## Source data
+ + + +
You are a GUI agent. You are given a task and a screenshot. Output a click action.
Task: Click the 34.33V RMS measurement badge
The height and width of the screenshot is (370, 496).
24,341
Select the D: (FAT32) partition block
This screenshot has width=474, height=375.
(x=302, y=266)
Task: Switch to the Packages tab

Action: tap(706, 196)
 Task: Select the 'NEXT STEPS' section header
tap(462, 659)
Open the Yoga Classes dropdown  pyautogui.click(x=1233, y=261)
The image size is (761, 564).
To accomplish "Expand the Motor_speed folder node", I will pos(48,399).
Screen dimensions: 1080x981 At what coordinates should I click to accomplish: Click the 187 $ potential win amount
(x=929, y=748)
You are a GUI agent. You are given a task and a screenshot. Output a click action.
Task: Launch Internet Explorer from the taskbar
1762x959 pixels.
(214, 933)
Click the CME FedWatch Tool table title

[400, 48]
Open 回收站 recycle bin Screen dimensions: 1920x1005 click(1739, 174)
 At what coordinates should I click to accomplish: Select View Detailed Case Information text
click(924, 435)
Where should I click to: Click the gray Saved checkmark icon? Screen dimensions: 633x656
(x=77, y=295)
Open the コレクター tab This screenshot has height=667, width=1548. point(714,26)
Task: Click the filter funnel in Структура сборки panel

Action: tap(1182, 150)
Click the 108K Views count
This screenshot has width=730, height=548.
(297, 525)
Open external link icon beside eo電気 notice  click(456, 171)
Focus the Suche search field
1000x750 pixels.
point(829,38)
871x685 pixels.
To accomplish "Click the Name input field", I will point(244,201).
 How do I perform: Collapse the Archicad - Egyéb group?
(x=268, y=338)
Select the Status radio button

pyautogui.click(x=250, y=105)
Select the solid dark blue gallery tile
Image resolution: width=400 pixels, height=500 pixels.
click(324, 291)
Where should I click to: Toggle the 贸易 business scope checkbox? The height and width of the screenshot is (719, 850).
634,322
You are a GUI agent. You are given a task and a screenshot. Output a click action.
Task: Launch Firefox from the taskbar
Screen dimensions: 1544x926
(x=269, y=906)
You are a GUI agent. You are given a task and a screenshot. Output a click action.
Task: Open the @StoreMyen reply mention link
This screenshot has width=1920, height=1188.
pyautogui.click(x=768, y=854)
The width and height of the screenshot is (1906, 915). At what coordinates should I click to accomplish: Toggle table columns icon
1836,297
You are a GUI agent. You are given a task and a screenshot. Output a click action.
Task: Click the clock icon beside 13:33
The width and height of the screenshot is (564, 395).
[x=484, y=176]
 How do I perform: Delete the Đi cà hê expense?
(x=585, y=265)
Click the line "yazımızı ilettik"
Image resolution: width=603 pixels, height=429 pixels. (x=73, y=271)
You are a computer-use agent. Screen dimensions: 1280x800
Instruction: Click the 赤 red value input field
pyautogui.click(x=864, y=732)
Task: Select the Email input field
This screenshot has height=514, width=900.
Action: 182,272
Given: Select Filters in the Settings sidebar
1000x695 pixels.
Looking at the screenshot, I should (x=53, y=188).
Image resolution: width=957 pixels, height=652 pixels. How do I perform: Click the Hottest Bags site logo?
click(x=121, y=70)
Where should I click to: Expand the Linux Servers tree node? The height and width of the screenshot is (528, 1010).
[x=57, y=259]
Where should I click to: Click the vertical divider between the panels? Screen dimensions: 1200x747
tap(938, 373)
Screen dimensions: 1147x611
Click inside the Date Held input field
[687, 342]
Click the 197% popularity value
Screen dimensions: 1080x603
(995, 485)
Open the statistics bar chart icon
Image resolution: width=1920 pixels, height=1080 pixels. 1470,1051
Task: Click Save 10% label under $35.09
+ + + +
## Task brief
Wherever the string "taskbar" appears in the records, copy the whole line.

## Solution below
Task: Launch Internet Explorer from the taskbar
Task: Launch Firefox from the taskbar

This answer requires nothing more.